## Textabschnitt:
Paul Kuncio: Das kann man gut aus der Luft betrachten, denn der 1200 km lange Alpenbogen erstreckt sich über acht europäische Staaten – Monaco, Frankreich, Schweiz, Liechtenstein, Deutschland, Österreich, Italien und Slowenien. Es ist also eine sehr große zusammenhängende Bergregion mit verschiedenen Ökosystemen und dadurch auch ein Hotspot für Artenvielfalt. Wir haben im Alpenraum, der insgesamt eine Fläche von etwa 200.000 km2 hat, mehr als 30.000 Tierarten wie das Murmeltier, den Steinadler und die Gämse, und 13.000 Pflanzenarten wie das Edelweiß, die Alpenrose und die verschiedenen Enzian-Arten. Die Alpen beeinflussen natürlich auch stark die Kultur der mehr als 14 Millionen Menschen, die hier in den einzelnen Regionen leben. Diese abwechslungsreiche und beeindruckende Kultur- und Naturlandschaft erachten wir als besonders schützenswert. 53.000 km2, also rund 30 Prozent der Alpen stehen unter Schutz und es gibt mehr als 1000 Schutzgebiete.
Was sind hier die größten Herausforderungen für die Erhaltung der Landschaft und der Natur? Welche Bedrohungen gibt es?

## Gestellte Aufgabe:
Setze den Textabschnitt über den Alpenraum im Anschluss an seinen letzten Satz fort.

## Dateneinträge:
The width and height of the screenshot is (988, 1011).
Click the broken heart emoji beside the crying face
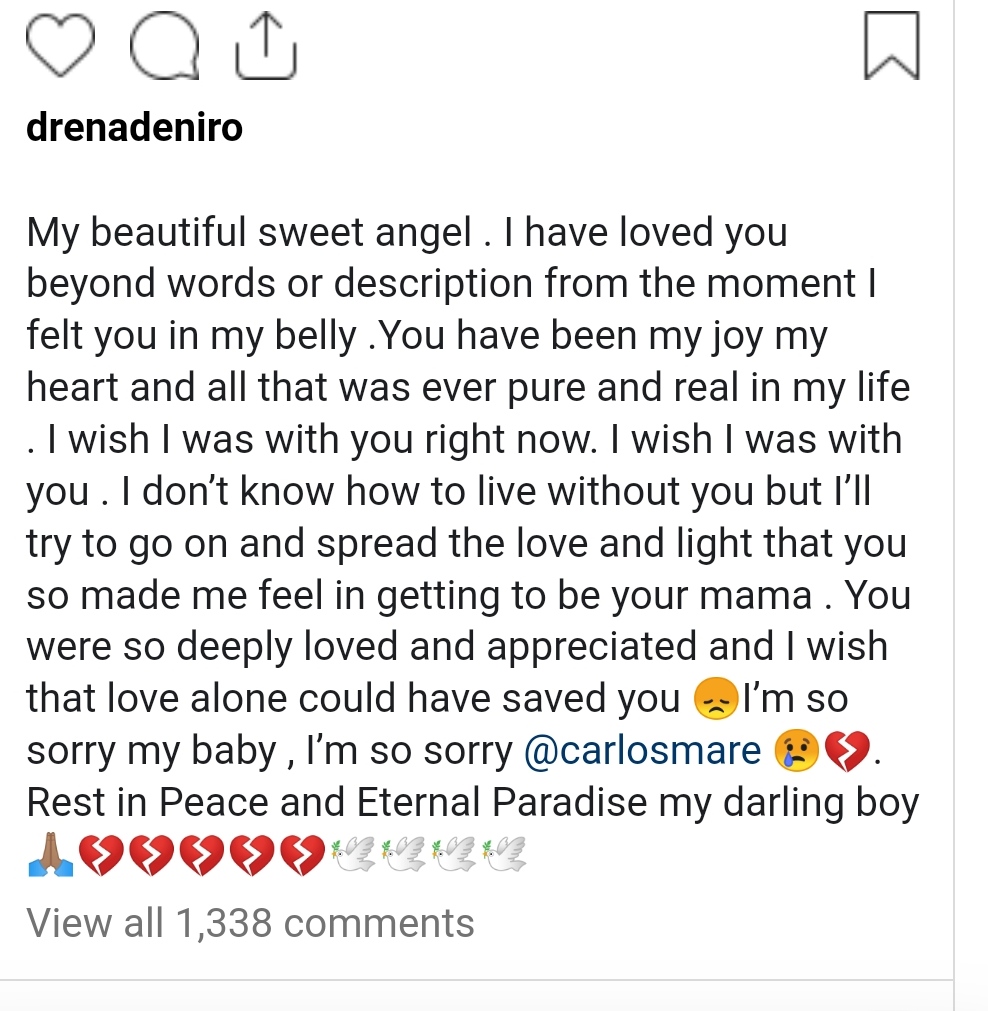point(844,752)
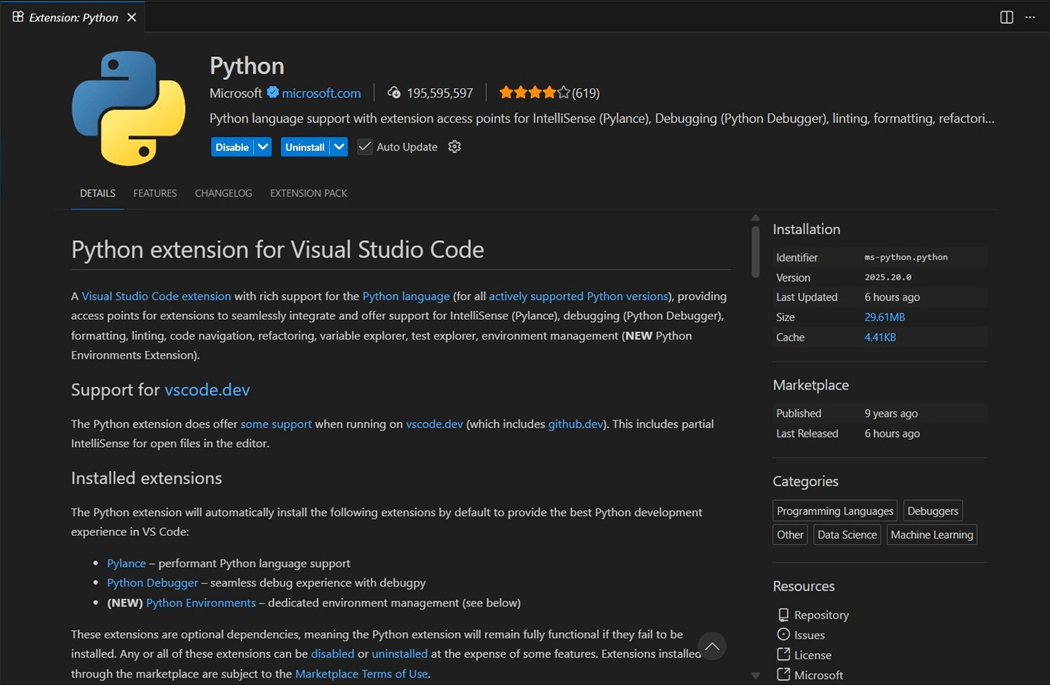Click the Uninstall button
1050x685 pixels.
(304, 147)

## Antwort zur Aufgabe:
Kuncio: Die Alpen zählen zu den am dichtesten besiedelten Bergregionen der Welt und werden daher auch stark genutzt. Durch diese sehr unterschiedliche kleinräumige und flächendeckende Nutzung stoßen natürlich viele verschiedene Interessen zusammen, die gegeneinander abgewogen werden müssen. Es gibt hier Landwirtschaft, Wanderrouten und Skipisten für einen immer stärker wachsenden Tourismus und neben Wohngebieten haben wir in den Alpen auch Regionen, die stark geprägt sind von Industrie- und Gewerbestandorten. Zudem stellt die Verkehrsthematik eine Herausforderung dar – der inneralpine lokale Verkehr, vor allem aber der Alpentransit. In Österreich haben wir z. B. mehrere alpenquerende Routen, wo der Güter-, der Freizeit- und Tourismusverkehr drüberlaufen, die stark genutzt werden. Dazu kommt, dass bedingt durch die Lage in den Alpen auch der Siedlungsraum begrenzt ist und die zunehmende Siedlungsentwicklung ebenso herausfordernd ist. All das spielt zusammen und bedroht und gefährdet die Artenvielfalt und die Ökosysteme des Alpenraums. Zu diesen problematischen Kernaspekten zählt natürlich auch der Klimawandel.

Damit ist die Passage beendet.